When I reached out to Dr. Monnica T. Williams, the director of the University of Louisville’s Center for Mental Health Disparities, she confirmed just how ordinary my wariness is.

“I worked with a Black woman who was also an enforcement officer who began to dislike all white people,” she said over the phone. “It was due to the abuses she continually saw levied against those who looked like her.” Another client of hers became distrustful of the white people in her life until it became a bit too complicated. “Her husband was white so, as you can guess, that became a problem.”

I couldn’t find a definitive consensus of how much trauma is related to racism. According to the National Academy of Sciences, it is possible to inherit mental illnesses through generations. In a separate study in 2015, Rachel Yehuda and her colleagues from Mount Sinai Hospital discovered that Holocaust survivors and their children showed evidence of methylation, a gene linked with stress. It implied that survivors’ trauma could possibly be passed onto their offspring.

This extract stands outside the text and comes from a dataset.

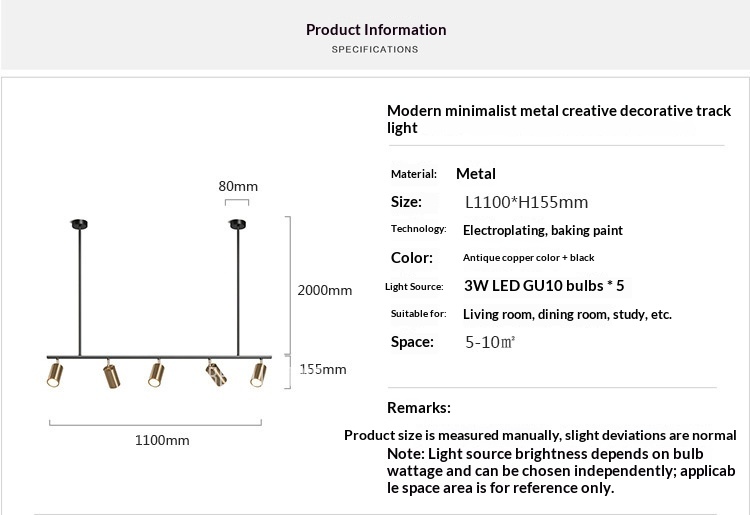Click the Electroplating, baking paint text
Viewport: 750px width, 515px height.
542,230
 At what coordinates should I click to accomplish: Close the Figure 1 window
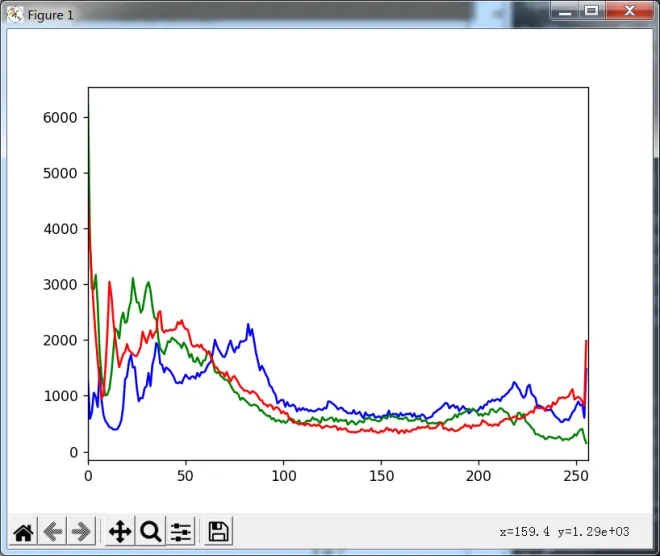point(629,12)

When I asked Yehuda if this could be applied to the Black descendants of those who’ve experienced racism and Jim Crow-era transgressions, her answer was blunt: “I don’t see why the findings wouldn’t apply to all descendants of trauma, including slavery.”

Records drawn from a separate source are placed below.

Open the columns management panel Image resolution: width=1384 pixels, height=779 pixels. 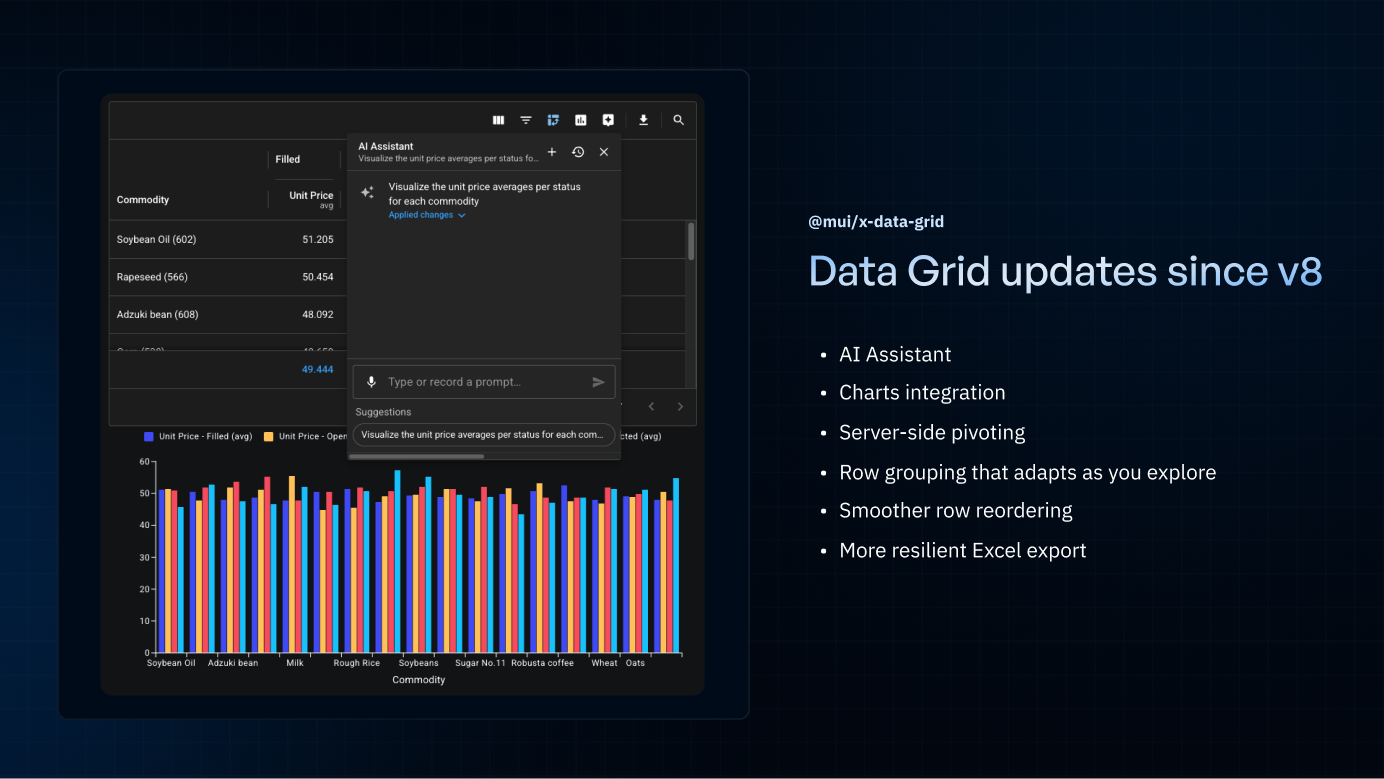[x=498, y=120]
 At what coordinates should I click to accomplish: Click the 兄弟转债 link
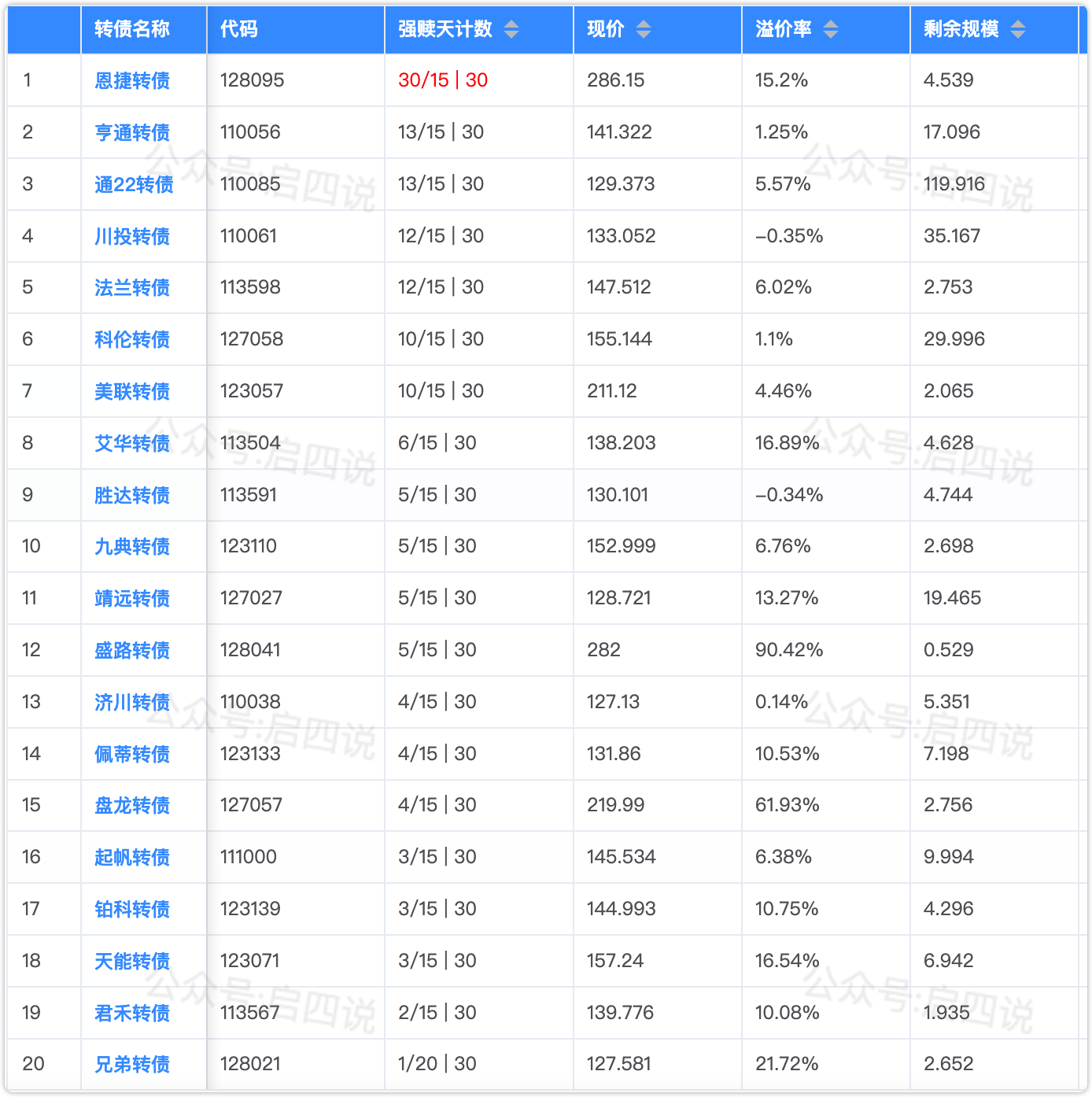point(132,1064)
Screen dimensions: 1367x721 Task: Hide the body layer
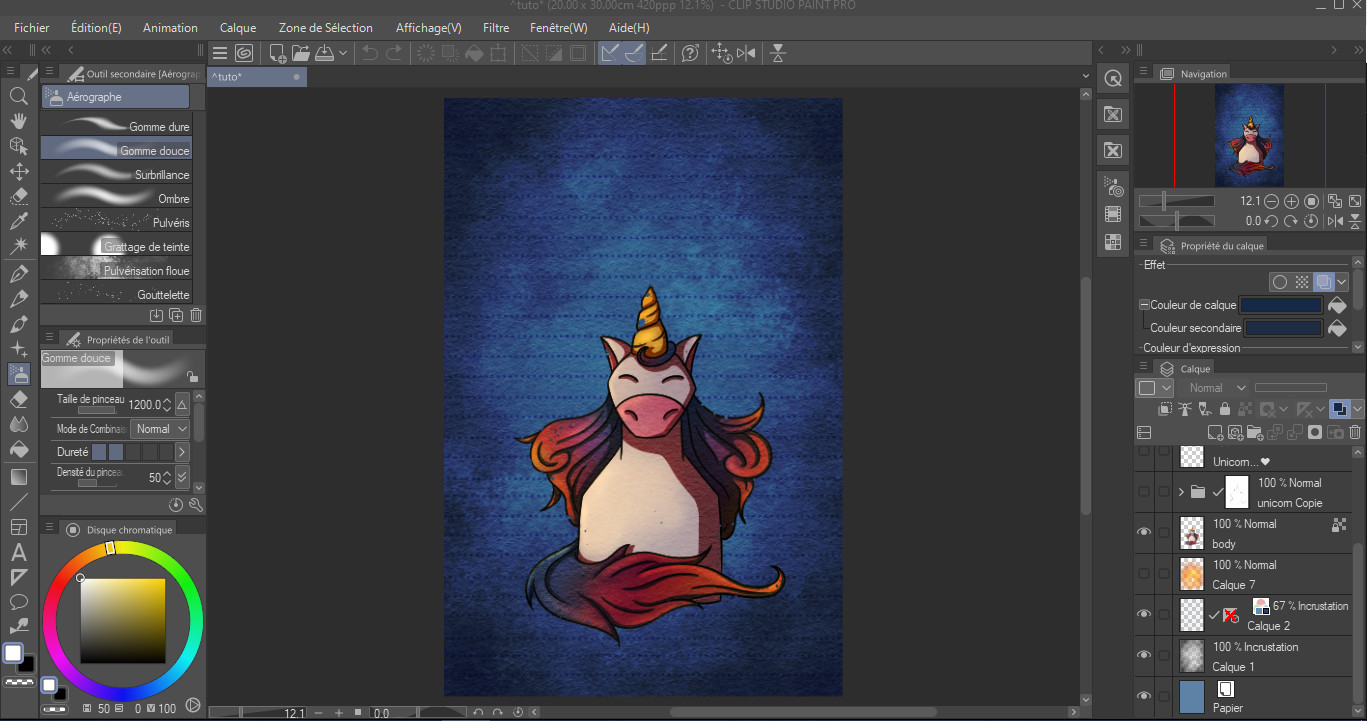pos(1143,531)
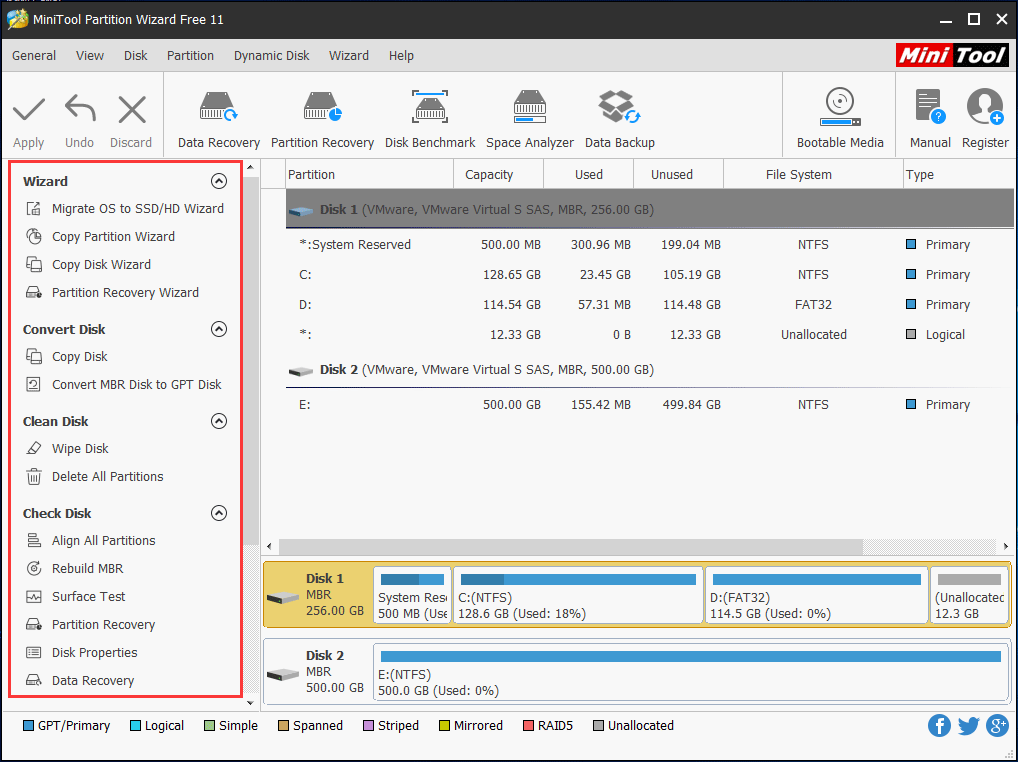Collapse the Check Disk section
The width and height of the screenshot is (1018, 762).
click(219, 513)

It would be irrational to expect a rabbit to act normal in a den of foxes. And as my therapist informed me, it’s natural for me to feel fear around white folks who share the privileges of those who’ve dehumanized Blackness.

It’s impossible for me to ignore racism. It isn’t just the obvious dudes in a white hood or in the White House. It's the more insidious sort of racism that hides behind the veneer of seemingly well-meaning white folks who will praise Black people for being articulate with the suggestion that eloquence is some far-reaching intellectual hurdle for us, or the everyday purse clutching, let-me-cross-the-street thinking that assumes our guilt. Being surrounded by that endless possibility in the many white spaces I navigate only adds to my paranoia.

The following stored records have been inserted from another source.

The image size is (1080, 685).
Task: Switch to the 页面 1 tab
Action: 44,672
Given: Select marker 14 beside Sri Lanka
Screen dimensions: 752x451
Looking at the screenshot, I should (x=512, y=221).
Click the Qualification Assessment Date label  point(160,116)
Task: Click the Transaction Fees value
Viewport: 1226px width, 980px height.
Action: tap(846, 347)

While I wish I could believe my Black skin didn’t exclude me from being granted the benefit of what’s good and innocent, all the evidence points to the contrary. What’s different now is that I’ve started to come to terms with it.

Two months after my first therapy session, I’m still performing my version of healing by putting it out there without feeling guilty. I know that the actions of some can never be confused for the actions of an entire race, that I can’t hold all white people responsible for the sins of their ancestors.

But they’re often still complicit and complacent, or worse, ignorant. They can afford to ignore their own prejudice, and that’s a privilege that I’ll never be afforded as a Black man living in this country. It's hard to trust people who, when the subject of race comes up, can claim to be colourblind or "not political.” Still, it falls on me to give those who realize their privilege a chance to be trusted, even if history makes that incredibly hard to do.

My literary idol and master essayist James Baldwin wrote in his 1963 book The Fire Next Time that the Negro couldn’t risk assuming that white people value their own humanity over the significance of their own skin colour. “This leads, imperceptibly but inevitably, to the state of mind in which, having long ago learned to expect the worst, one finds it very easy to believe the worst.”

As I headed to a recent morning therapy session, my eyes caught a white officer’s attention as I walked up a lonely Toronto sidewalk. With a deep breath, eyes relaxed and my back straightened, I rehearsed what I would do—move slowly, feel for my ID in the right pocket, be respectful—as he headed in my direction. I ignored the impulse to stare at his sidearm with discomfort and opted for a smile and nod. He smiled and nodded in return before passing me to inspect a parking metre, and it felt liberating and freeing. But I noticed that I was winded.

I had been holding my breath the entire time.